__Data excerpts__:
______

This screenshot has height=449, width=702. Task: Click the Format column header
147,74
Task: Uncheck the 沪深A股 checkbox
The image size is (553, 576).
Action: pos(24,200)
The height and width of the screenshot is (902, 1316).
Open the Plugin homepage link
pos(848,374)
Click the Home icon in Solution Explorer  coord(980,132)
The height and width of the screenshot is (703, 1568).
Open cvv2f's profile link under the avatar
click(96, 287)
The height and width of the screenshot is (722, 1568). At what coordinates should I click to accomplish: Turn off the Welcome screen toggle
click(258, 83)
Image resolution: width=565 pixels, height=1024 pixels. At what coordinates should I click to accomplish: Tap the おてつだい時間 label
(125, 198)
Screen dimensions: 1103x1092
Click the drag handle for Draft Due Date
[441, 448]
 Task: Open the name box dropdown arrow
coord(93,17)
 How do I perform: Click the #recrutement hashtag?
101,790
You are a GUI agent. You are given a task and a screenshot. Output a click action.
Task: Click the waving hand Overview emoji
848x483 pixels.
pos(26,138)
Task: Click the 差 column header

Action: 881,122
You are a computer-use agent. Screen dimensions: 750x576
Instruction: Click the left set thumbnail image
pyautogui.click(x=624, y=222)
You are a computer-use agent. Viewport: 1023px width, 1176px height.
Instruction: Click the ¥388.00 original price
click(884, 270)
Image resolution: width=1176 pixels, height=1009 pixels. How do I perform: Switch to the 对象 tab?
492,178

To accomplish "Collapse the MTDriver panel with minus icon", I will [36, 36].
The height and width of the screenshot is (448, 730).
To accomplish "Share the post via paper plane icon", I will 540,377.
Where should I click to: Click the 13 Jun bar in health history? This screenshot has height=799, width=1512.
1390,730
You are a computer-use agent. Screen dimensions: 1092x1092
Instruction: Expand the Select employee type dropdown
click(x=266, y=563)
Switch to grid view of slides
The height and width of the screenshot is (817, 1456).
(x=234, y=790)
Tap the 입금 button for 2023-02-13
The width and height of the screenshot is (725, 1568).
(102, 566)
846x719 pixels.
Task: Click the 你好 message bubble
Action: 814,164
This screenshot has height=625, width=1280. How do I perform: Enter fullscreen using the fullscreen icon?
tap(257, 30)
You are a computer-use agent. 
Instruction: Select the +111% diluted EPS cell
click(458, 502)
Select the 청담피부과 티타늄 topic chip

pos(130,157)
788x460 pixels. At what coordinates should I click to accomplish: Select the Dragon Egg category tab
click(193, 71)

______

__Given exercise__:
Rewrite the data above with "Instruction" swapped for "Command" wherever it occurs, leaving everything else unchanged.

__Written answer__:
This screenshot has height=449, width=702. Task: Click the Format column header
147,74
Task: Uncheck the 沪深A股 checkbox
The image size is (553, 576).
Action: pos(24,200)
The height and width of the screenshot is (902, 1316).
Open the Plugin homepage link
pos(848,374)
Click the Home icon in Solution Explorer  coord(980,132)
The height and width of the screenshot is (703, 1568).
Open cvv2f's profile link under the avatar
click(96, 287)
The height and width of the screenshot is (722, 1568). At what coordinates should I click to accomplish: Turn off the Welcome screen toggle
click(258, 83)
Image resolution: width=565 pixels, height=1024 pixels. At what coordinates should I click to accomplish: Tap the おてつだい時間 label
(125, 198)
Screen dimensions: 1103x1092
Click the drag handle for Draft Due Date
[441, 448]
 Task: Open the name box dropdown arrow
coord(93,17)
 How do I perform: Click the #recrutement hashtag?
101,790
You are a GUI agent. You are given a task and a screenshot. Output a click action.
Task: Click the waving hand Overview emoji
848x483 pixels.
pos(26,138)
Task: Click the 差 column header

Action: 881,122
You are a computer-use agent. Screen dimensions: 750x576
Command: Click the left set thumbnail image
pyautogui.click(x=624, y=222)
You are a computer-use agent. Viewport: 1023px width, 1176px height.
Command: Click the ¥388.00 original price
click(884, 270)
Image resolution: width=1176 pixels, height=1009 pixels. How do I perform: Switch to the 对象 tab?
492,178

To accomplish "Collapse the MTDriver panel with minus icon", I will [36, 36].
The height and width of the screenshot is (448, 730).
To accomplish "Share the post via paper plane icon", I will 540,377.
Where should I click to: Click the 13 Jun bar in health history? This screenshot has height=799, width=1512.
1390,730
You are a computer-use agent. Screen dimensions: 1092x1092
Command: Expand the Select employee type dropdown
click(x=266, y=563)
Switch to grid view of slides
The height and width of the screenshot is (817, 1456).
(x=234, y=790)
Tap the 입금 button for 2023-02-13
The width and height of the screenshot is (725, 1568).
(102, 566)
846x719 pixels.
Task: Click the 你好 message bubble
Action: 814,164
This screenshot has height=625, width=1280. How do I perform: Enter fullscreen using the fullscreen icon?
tap(257, 30)
You are a computer-use agent. 
Command: Select the +111% diluted EPS cell
click(458, 502)
Select the 청담피부과 티타늄 topic chip

pos(130,157)
788x460 pixels. At what coordinates should I click to accomplish: Select the Dragon Egg category tab
click(193, 71)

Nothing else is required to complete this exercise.